あぁこいつ、急いできたんだな。俺に会うために。

二時間、待ったかいがあった。


はふはふと呼吸を落ち着けていた鈴木は、小さな声で「すみません」と言った。
「ごめんなさい、電車が止まった上に、携帯が死んじゃって。」

ゴメンナサイ、と頭の中で反復し、真田は「災難だったな」と笑う。

「心配した。」

来ないんじゃないかと思ったよ。

本当は好きなのは自分だけなんじゃないかって思った。

でもお前、必死にここまで来てくれたんだな。

なんだかとても、穏やかな気持ちだった。余裕がある。風のない、ただ雪が降りてくるだけの、こんな夜によく似合う。


「……すみません」

ただ静かに笑う真田を見て、鈴木はますます赤くなる。殺そうと思うくらい好きだったはずだ。だから今更、のはずなのに、どうしてだか、殺害を考えた時ほどの荒々しさは無い。

これが、恋。

何を女々しいことを、と自分の中の自分が笑う。でもその自分の表情だって、よく見ればへたくそな照れ隠し。

棘を抜かれ丸く削られ、やわらかくされてしまったようだ。真田の笑顔に、安心が生まれはじめる。


真田は二時間、時計の下で待っていたのだろう。耳や鼻が真っ赤だ。マフラーを外し、渡す。真田が一言礼を言って受け取ったマフラーを巻くのを見ながら、「それで、」と鈴木が切り出す。

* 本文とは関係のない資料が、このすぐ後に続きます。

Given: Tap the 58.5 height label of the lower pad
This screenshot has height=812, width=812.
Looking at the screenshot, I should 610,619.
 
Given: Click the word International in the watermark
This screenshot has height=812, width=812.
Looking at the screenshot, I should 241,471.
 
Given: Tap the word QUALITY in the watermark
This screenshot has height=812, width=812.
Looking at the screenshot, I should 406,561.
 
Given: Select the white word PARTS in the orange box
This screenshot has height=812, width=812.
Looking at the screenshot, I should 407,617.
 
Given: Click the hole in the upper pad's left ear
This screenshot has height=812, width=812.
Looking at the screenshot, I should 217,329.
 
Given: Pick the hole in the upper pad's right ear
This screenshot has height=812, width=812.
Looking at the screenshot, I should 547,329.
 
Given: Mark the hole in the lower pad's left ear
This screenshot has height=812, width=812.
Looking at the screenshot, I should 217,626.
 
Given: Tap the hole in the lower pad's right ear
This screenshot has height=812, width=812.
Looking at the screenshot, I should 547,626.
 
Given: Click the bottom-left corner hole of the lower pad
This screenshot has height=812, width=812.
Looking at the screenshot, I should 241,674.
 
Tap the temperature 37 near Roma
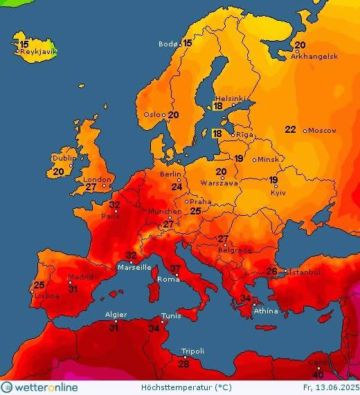(176, 268)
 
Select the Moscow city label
(322, 130)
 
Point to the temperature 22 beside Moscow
(291, 129)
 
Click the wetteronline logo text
(45, 387)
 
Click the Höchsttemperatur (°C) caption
(177, 387)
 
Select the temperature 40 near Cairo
(318, 374)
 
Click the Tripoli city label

「遅れてきた僕が言うのもアレですけど、このあとどうします?映画、もう終わりますよね。」

何か違う作品を見るには遅すぎる時間だし、と言いながら、駅を振り返る。駅ビルで少し話して解散しようということだろう。

「泊まってけよ。」

自然と口に出たのは、自分たちには何ステップも先のことだ。でも、今このときでも早すぎることはないような気がした。

「……は?」

「泊まってけよ、俺の家。近いから。」

「や、いきなり言われても。準備もないですし。」

「なんとでもなるだろ。自慢じゃねえけど部屋はそんなに汚くねえぞ。」

「そういうことじゃなくて。」

「いいじゃん。俺お前を待ってる間にいろいろ考えたんだよ、お前のこと。」

赤くなった顔で、自分のマフラーを巻いた真田が、にっと笑うのを見て、鈴木は今度こそ言葉に詰まってしまった。暖房のない場所で体がちりちりと、焦げる。

当然、「行こうぜ」と差し出された冷たい手を、とらないという選択など、ありえなかった。